*Task directions*: Among the records below, find the lines with the word "tempi" and copy them.

<<<<

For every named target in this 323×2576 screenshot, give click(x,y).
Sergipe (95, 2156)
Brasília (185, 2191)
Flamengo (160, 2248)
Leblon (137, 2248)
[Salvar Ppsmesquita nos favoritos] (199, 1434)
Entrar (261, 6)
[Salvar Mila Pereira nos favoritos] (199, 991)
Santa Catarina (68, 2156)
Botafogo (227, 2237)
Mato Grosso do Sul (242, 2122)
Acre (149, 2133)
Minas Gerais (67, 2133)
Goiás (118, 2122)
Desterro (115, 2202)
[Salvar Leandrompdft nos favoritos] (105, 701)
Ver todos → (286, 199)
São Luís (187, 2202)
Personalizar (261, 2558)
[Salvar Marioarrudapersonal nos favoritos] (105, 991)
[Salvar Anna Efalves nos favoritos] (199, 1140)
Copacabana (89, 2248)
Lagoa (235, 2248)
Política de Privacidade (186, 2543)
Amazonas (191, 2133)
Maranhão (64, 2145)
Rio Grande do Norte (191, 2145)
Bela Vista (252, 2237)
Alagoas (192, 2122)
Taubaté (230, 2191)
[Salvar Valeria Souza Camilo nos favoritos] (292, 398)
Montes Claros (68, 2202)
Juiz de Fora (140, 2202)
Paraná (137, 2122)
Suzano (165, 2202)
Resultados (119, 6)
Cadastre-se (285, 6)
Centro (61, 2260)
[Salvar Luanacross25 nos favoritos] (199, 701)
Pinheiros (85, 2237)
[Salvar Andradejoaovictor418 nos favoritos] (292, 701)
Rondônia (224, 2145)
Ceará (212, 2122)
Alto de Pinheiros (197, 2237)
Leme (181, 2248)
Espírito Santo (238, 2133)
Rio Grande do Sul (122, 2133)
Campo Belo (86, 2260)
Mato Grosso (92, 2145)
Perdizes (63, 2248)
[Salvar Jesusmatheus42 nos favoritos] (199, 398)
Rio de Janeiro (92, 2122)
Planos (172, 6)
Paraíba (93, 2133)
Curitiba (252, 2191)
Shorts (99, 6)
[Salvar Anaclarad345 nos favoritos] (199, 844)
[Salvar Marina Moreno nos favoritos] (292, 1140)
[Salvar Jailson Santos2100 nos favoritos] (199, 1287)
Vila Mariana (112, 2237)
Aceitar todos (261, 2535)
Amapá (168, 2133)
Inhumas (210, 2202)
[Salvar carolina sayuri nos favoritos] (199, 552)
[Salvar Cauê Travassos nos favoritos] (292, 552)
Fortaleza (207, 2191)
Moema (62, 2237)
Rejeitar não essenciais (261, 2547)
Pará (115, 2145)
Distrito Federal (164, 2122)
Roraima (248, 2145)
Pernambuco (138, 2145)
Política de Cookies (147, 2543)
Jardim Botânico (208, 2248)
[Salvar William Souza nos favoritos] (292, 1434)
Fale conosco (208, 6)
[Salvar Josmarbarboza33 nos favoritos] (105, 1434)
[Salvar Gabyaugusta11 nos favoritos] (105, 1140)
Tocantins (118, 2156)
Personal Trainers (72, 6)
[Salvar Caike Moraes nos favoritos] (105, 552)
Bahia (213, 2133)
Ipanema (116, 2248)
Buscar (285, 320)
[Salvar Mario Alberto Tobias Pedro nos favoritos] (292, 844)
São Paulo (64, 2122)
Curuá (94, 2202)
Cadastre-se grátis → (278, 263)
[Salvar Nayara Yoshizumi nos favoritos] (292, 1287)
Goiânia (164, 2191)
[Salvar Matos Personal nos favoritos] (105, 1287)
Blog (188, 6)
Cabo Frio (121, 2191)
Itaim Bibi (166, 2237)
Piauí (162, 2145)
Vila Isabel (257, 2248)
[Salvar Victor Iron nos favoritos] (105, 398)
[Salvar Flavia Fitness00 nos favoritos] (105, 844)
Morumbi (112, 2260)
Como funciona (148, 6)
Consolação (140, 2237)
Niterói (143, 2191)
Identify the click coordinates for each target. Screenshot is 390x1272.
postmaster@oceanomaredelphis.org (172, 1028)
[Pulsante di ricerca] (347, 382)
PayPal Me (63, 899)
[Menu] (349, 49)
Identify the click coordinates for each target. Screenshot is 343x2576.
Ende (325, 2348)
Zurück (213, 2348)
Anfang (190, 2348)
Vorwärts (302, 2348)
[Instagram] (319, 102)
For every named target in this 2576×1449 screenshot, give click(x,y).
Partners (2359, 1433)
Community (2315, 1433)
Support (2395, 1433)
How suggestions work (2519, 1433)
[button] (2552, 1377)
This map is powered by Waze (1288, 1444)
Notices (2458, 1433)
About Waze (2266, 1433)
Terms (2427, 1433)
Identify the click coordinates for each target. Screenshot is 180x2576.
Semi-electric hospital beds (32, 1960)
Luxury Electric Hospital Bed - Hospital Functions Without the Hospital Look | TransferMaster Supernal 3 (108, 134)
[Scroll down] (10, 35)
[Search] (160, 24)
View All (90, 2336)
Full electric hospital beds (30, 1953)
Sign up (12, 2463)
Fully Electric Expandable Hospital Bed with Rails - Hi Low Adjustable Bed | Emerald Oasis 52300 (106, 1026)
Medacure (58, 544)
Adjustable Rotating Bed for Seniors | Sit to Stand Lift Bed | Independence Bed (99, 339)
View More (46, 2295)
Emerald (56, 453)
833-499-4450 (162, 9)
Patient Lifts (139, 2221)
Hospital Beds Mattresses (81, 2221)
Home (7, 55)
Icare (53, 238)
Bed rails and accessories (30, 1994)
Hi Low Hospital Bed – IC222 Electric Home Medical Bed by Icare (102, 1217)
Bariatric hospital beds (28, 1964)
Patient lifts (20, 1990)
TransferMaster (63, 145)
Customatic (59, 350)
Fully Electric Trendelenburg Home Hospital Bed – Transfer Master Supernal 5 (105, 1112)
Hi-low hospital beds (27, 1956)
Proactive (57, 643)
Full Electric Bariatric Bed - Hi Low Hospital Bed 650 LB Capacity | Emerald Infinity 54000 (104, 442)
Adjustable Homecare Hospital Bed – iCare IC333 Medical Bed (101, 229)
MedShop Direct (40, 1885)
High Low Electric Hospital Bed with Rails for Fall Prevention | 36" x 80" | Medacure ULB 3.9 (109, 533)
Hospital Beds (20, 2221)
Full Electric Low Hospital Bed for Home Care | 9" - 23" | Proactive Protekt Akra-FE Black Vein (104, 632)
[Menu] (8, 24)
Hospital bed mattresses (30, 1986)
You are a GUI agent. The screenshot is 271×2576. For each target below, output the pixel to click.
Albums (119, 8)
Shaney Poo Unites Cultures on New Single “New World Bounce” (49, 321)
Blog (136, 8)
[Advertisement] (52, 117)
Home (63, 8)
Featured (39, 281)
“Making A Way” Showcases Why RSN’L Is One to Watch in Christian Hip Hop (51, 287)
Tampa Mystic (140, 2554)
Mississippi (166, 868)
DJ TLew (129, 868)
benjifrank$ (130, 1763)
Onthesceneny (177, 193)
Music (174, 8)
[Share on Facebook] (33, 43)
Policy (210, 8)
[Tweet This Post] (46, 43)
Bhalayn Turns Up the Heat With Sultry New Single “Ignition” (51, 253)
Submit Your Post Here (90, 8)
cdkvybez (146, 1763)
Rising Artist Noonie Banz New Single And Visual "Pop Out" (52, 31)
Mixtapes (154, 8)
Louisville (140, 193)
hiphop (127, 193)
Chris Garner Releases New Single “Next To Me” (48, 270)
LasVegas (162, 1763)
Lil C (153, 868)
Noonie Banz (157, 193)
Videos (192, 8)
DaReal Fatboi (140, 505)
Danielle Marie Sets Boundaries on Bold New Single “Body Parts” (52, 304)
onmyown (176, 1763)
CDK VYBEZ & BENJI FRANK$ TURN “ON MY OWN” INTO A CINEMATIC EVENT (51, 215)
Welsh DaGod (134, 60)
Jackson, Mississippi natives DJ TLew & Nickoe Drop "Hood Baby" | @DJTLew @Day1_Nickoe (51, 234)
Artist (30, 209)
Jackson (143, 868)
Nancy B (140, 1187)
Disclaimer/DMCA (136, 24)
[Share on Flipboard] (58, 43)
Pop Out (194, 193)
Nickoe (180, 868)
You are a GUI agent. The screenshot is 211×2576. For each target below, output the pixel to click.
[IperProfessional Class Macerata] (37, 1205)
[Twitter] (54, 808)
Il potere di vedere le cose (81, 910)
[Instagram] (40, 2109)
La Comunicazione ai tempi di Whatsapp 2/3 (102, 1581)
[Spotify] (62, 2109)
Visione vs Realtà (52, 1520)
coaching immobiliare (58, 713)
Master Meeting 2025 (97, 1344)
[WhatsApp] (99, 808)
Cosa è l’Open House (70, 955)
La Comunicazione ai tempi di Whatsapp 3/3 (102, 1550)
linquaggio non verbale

>>>>

*Exercise result*:
La Comunicazione ai tempi di Whatsapp 2/3 (102, 1581)
La Comunicazione ai tempi di Whatsapp 3/3 (102, 1550)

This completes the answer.